American businessman

Robert Boisseau Pamplin Jr. (born September 3, 1941) is an American businessman, philanthropist, and minister. He is also noted as an educator, historic preservationist and author.

A longtime Oregonian, Pamplin is chairman, president and CEO of R.B. Pamplin Corporation, a family-owned company headquartered in Portland. It is one of the largest private corporations in Oregon. He has appeared on the Forbes 400 list of wealthiest Americans. In 2001, he was reported to be the third-wealthiest person in Oregon.

Pamplin's holdings include textile company Mount Vernon Mills, and the Pamplin Media Group.

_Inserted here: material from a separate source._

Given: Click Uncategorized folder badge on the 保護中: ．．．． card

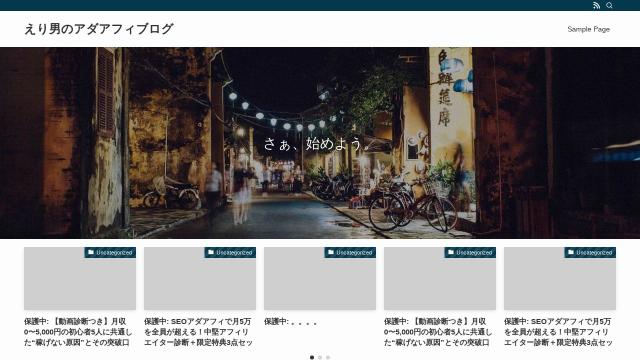Looking at the screenshot, I should coord(350,253).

==Personal life and education==
Pamplin was born in Augusta, Georgia to Robert B. and Katherine Reese Pamplin.

In 1953, Pamplin moved with his family to Oregon. As a 10-year-old recovering from a year-long bout with hepatitis that made him bedridden, Pamplin began training in the Charles Atlas weightlifting method to regain his strength. In high school, he became an AAU Olympic Lifts weightlifting champion which led to a lifelong commitment to fitness.

After graduating from Lincoln High School in Portland, Pamplin studied at Virginia Polytechnic Institute and State University, ultimately transferring to Lewis and Clark College in 1962 to complete his undergraduate training. Pamplin has received eight degrees, including two doctorates:
- Bachelor of Science degrees in Business Administration (1964), Accounting (1965) and Economics (1966) from Lewis and Clark College
- Master's degrees in Business Administration (1968) and education from the University of Portland (1975)
- Doctor of Philosophy in Business Administration from the then-unaccredited, distance education California Coast University (1976)
- Masters of Arts in theology (1978) and a Doctor of Ministry in Theology (1982) from Western Seminary

In 1965, while in college, Pamplin became a licensed stockbroker and transformed a modest inheritance into his first million dollars through careful investing.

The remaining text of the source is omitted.